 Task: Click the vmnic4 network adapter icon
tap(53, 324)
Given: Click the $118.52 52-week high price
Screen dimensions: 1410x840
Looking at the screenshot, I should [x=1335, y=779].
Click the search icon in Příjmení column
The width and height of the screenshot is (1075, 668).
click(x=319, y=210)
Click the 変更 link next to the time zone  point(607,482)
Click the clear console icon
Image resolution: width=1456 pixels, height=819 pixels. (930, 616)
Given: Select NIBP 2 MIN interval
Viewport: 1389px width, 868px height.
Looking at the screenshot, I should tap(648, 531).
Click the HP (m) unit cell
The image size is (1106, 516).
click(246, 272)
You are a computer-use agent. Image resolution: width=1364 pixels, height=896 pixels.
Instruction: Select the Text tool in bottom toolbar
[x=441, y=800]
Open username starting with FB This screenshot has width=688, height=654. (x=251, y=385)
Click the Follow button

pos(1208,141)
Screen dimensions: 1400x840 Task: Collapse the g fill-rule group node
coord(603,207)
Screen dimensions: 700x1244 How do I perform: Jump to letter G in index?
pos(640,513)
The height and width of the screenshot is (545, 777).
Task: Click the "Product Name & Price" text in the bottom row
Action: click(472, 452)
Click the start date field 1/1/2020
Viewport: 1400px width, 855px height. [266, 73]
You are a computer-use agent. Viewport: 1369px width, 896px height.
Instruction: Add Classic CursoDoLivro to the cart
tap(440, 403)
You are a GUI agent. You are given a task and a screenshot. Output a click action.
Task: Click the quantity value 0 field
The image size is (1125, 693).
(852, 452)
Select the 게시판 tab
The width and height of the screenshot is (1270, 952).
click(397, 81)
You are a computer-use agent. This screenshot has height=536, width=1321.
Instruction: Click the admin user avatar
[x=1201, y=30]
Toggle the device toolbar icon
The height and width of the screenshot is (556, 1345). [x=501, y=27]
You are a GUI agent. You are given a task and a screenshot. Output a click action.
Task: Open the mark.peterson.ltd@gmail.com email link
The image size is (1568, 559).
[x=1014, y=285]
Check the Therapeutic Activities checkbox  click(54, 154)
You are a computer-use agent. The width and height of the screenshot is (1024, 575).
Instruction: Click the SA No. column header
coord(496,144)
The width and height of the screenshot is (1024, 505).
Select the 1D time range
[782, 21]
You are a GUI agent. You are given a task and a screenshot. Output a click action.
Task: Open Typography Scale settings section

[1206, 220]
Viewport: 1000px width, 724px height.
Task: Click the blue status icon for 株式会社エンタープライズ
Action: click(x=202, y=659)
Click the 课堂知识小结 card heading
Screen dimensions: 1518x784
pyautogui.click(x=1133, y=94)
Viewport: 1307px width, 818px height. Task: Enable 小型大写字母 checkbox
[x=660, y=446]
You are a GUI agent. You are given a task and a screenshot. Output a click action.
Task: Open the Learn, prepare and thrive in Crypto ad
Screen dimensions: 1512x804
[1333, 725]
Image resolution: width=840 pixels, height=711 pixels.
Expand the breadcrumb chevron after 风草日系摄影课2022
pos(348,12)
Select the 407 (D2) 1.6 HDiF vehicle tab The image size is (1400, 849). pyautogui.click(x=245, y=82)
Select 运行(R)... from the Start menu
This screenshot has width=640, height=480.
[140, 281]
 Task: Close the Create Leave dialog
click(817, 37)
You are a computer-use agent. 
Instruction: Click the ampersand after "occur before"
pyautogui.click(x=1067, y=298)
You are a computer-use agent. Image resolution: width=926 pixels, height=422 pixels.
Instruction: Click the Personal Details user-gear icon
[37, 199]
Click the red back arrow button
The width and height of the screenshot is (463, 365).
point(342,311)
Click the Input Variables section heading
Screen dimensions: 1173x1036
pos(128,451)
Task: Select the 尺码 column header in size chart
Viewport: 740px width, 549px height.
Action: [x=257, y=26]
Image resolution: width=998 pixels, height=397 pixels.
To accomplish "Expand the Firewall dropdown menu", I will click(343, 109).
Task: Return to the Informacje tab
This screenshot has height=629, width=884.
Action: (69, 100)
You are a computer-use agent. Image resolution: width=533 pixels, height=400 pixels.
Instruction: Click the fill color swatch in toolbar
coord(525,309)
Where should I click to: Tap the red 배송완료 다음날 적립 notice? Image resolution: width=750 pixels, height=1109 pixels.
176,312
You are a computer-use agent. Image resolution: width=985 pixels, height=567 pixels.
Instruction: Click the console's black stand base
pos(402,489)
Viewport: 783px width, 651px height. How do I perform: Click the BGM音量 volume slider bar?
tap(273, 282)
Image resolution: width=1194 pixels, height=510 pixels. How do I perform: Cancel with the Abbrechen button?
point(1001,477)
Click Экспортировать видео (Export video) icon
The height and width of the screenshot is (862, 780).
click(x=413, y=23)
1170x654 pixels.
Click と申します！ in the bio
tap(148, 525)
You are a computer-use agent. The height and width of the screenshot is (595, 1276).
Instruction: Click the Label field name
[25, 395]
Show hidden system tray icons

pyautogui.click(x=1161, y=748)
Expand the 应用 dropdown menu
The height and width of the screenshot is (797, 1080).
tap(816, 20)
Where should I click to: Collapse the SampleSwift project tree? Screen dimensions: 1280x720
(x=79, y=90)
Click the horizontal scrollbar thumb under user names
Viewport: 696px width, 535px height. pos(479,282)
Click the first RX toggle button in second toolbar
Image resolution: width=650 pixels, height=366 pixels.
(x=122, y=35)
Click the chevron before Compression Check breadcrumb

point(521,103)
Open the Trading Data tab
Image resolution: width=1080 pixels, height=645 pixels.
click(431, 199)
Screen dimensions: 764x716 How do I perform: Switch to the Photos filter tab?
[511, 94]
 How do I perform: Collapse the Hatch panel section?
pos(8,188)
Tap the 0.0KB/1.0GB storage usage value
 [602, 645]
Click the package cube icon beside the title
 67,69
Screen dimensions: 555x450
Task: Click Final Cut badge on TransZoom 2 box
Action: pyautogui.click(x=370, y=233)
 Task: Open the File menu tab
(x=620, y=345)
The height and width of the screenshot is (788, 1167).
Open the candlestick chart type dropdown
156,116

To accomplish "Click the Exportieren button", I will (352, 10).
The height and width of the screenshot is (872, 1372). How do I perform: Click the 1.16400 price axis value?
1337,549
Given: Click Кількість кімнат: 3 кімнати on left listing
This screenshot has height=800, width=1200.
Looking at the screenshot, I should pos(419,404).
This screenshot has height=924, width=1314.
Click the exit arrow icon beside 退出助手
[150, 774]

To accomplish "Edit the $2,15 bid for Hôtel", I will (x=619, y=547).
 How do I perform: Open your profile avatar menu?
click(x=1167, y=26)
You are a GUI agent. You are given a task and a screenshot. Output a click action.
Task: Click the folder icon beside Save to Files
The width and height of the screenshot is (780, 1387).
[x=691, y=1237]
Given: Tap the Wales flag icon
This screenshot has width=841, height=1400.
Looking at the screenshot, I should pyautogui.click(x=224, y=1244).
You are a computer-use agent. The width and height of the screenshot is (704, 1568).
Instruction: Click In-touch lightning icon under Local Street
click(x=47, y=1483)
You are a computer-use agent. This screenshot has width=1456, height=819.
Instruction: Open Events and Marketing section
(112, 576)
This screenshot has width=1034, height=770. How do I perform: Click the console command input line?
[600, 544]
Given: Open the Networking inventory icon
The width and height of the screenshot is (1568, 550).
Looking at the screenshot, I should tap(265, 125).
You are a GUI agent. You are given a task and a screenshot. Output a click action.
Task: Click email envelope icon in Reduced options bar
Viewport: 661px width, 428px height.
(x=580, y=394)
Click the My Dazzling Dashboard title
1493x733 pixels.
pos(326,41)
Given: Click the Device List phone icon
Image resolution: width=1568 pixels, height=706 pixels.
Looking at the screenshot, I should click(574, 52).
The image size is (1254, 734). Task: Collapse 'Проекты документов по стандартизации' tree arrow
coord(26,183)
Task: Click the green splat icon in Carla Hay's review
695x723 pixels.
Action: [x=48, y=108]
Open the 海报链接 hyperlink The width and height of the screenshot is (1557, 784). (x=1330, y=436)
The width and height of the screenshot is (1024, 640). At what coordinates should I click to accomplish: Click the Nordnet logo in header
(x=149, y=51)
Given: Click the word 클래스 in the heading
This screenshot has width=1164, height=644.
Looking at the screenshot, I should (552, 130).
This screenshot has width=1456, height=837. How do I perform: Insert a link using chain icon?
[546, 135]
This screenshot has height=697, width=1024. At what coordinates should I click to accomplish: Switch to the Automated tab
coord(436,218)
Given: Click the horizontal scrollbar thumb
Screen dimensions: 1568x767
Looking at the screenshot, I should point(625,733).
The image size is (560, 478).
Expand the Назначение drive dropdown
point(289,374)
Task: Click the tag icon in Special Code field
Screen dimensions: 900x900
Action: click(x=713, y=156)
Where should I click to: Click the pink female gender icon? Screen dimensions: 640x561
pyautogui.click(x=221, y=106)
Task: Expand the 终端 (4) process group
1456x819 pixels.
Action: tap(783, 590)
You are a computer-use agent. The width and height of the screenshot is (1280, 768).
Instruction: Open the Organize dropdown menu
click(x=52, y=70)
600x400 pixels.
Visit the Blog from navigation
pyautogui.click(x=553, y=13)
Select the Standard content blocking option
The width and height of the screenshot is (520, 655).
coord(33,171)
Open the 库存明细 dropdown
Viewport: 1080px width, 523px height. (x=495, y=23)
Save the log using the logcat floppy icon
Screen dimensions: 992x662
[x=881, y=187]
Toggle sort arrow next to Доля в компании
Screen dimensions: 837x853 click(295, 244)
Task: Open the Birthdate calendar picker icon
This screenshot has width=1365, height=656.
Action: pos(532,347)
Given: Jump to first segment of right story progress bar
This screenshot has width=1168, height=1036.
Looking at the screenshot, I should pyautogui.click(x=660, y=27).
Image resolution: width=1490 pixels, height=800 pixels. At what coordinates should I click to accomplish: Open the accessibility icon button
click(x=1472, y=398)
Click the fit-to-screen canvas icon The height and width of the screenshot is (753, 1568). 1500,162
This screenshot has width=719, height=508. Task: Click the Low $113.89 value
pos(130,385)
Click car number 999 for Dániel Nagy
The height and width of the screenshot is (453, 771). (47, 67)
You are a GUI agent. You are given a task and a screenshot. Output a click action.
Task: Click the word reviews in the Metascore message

----------------------------------------

- WRITTEN REQUEST:
Copy out the lines of the material above exactly, everything from the line containing "This screenshot has width=1456, height=837." down to the line containing "point(289,374)", with both of those lines included.

- WRITTEN REPLY:
This screenshot has width=1456, height=837. How do I perform: Insert a link using chain icon?
[546, 135]
This screenshot has height=697, width=1024. At what coordinates should I click to accomplish: Switch to the Automated tab
coord(436,218)
Given: Click the horizontal scrollbar thumb
Screen dimensions: 1568x767
Looking at the screenshot, I should point(625,733).
The image size is (560, 478).
Expand the Назначение drive dropdown
point(289,374)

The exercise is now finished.